I give Col. Lawrence Wilkerson, former aid to Colin Powell while Powell was conspiring to get up a criminal war with Iraq, credit for at least admitting out loud that he would be willing to answer for war crimes charges for his own part in the Cheney-Bush Administration: "Wilkerson ... calls for George W. Bush and Cheney to be held accountable for their crimes in office. 'I'd be willing to testify, and I’d be willing to take any punishment I’m due,' Wilkerson said." (Ex-Bush Official Col. Lawrence Wilkerson: "I am Willing to Testify" If Dick Cheney is Put on Trial Democracy Now! 03/30/2011) I would have a lot more respect if he had come out while in office and told Congress and the public that his fellow Administration official were shameless lying to start a war that would kill many people for no good reason. Or if he had gone on national TV while still in office and explained that he had personal knowledge that senior officials were blatantly violating the laws against torture. Aren't State Department and military officers like Wilkerson supposed to be willing to blow the whistle in real time on violations of the law?

Speaking of which, aren't our glorious generals supposed to be the best of the best and the most honorable of the honorable? Aren't they leading the greatest fighting force the world has ever known with exemplary values on behalf of the greatest nation in the history of the Universe? (Except for the occasional slip, like letting a low-budget terrorist operation slam an airliner into the Pentagon building itself back in 2001.) Let's see one of our honorable-oh-so-honorable generals blow the whistle on the tolerance of war crimes by the Pentagon. Hell, I'll settle for one doing that after leaving his post instead of going to work as a lobbyist or a Pentagon pimp pretending to be an independent commentator on TV.

I'm sick of it. I'm sick of the Afghanistan War going on long after it stopped making any sense and long after big majorities of the American people rejected it.
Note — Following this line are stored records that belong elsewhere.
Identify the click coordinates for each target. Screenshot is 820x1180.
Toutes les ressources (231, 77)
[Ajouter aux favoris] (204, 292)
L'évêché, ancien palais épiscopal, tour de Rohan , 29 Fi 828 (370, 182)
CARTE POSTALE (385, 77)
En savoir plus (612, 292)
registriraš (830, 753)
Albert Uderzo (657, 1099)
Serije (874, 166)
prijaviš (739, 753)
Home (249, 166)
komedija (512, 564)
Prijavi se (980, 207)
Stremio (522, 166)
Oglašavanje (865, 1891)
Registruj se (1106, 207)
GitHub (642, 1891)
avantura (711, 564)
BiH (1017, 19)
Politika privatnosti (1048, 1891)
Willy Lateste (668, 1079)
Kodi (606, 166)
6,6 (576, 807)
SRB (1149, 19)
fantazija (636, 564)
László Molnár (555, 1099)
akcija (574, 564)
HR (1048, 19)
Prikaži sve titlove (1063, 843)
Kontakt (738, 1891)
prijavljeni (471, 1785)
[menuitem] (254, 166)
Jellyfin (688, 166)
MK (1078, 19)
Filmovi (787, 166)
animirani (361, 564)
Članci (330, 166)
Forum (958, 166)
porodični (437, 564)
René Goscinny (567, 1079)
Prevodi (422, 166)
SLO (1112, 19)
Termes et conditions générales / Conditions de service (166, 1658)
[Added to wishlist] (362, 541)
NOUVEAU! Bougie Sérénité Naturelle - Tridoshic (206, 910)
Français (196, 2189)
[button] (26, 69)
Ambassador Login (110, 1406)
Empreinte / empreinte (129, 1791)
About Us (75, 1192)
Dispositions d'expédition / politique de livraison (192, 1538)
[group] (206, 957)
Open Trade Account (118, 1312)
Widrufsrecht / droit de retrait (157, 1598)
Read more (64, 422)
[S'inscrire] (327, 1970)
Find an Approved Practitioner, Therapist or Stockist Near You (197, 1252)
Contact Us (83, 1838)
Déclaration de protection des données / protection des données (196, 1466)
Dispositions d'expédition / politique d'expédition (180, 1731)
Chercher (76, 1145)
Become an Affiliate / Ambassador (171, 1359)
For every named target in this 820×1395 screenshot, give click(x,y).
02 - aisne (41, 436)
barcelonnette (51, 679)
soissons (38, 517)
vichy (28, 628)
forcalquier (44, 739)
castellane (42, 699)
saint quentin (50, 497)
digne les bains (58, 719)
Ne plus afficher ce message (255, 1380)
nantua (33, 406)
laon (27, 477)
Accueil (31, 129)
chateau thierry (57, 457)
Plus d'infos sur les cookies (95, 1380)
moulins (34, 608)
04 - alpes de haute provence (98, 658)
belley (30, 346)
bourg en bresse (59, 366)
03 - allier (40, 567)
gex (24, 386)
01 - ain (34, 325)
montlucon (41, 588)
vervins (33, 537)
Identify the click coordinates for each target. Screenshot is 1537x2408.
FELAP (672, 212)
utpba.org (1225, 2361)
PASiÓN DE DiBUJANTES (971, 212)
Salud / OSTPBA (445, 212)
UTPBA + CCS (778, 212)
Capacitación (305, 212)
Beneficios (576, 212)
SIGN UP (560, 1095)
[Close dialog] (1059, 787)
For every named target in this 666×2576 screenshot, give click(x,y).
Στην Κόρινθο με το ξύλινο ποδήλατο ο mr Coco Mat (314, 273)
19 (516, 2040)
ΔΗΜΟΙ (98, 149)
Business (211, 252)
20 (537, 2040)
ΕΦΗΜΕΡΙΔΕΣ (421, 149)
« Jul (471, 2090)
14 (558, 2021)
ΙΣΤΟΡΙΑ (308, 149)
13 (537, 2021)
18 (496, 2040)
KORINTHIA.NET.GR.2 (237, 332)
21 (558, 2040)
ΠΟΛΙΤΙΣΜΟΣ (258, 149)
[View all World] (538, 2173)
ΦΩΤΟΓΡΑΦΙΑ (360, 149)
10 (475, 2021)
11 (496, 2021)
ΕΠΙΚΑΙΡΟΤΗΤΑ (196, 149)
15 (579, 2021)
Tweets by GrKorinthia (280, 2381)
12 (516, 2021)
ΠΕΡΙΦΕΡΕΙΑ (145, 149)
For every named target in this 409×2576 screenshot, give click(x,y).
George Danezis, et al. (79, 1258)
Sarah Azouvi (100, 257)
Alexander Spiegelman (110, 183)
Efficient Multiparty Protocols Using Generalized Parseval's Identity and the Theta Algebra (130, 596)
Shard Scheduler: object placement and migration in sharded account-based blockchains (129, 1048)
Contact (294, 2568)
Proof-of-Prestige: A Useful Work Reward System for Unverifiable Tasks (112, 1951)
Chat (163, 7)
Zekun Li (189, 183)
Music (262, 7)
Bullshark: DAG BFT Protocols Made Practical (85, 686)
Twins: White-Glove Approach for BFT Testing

I'm sick of the massacres and the killing, sick of the tolerance and encouragement of murders and torture, of the President putting out hits on American citizens he arbitrarily labels "terrorist" without the slightest pretense of due process.

The United States needs to get out of Afghanistan. We need to prosecute government official, military officers and ordinary soldiers who break the law. Especially when a mass murder is involved. We need to prosecute well-know former government officials who illegally take money for advocating on behalf of a terrorist group, just like we prosecute Muslims that get caught with some minimal connection on one. And Obama needs to shut down his little Murder Inc. targeted assassination program on American citizens.

The rule of law is a really good idea.